Joe the Plumber vs Joe the Pastor

by Jim Wallis 10-24-2008

A new figure has entered the 2008 election campaign. His name is “Joe the plumber,” and his concerns about his future have now entered the message of this political year. He’s the guy Barack Obama met while walking a neighborhood near Toledo, Ohio. Joe asked the candidate whether his taxes might be raised under Obama’s plan — if Joe were to ever succeed in buying his own plumbing business. John McCain heard about Joe the plumber, raised his name in last week’s presidential debate, and has turned him into one of his campaign’s central themes. Joe is now famous.

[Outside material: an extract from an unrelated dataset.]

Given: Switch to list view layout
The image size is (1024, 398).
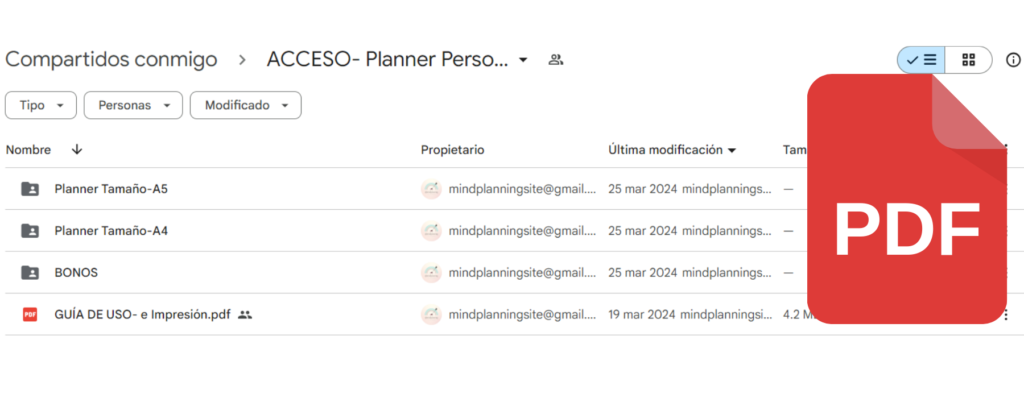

The whole incident and the media coverage surrounding America’s newest political celebrity has made me think of another figure who may also influence this presidential election: “Joe the pastor.” The views of Joe the plumber and Joe the pastor provide a sharp contrast in moral and political philosophies that may be in conflict this – or any – election year. While most pastors I know have not followed the bad advice of some groups to endorse candidates this year, they have been talking to their congregations about the kind of values that should motivate the voting behavior of their parishioners. And while most are careful not to take partisan sides and divide their congregations — which are made up of Republicans and Democrats — they are preaching about the concerns that people of faith ought to bring into the voting booth.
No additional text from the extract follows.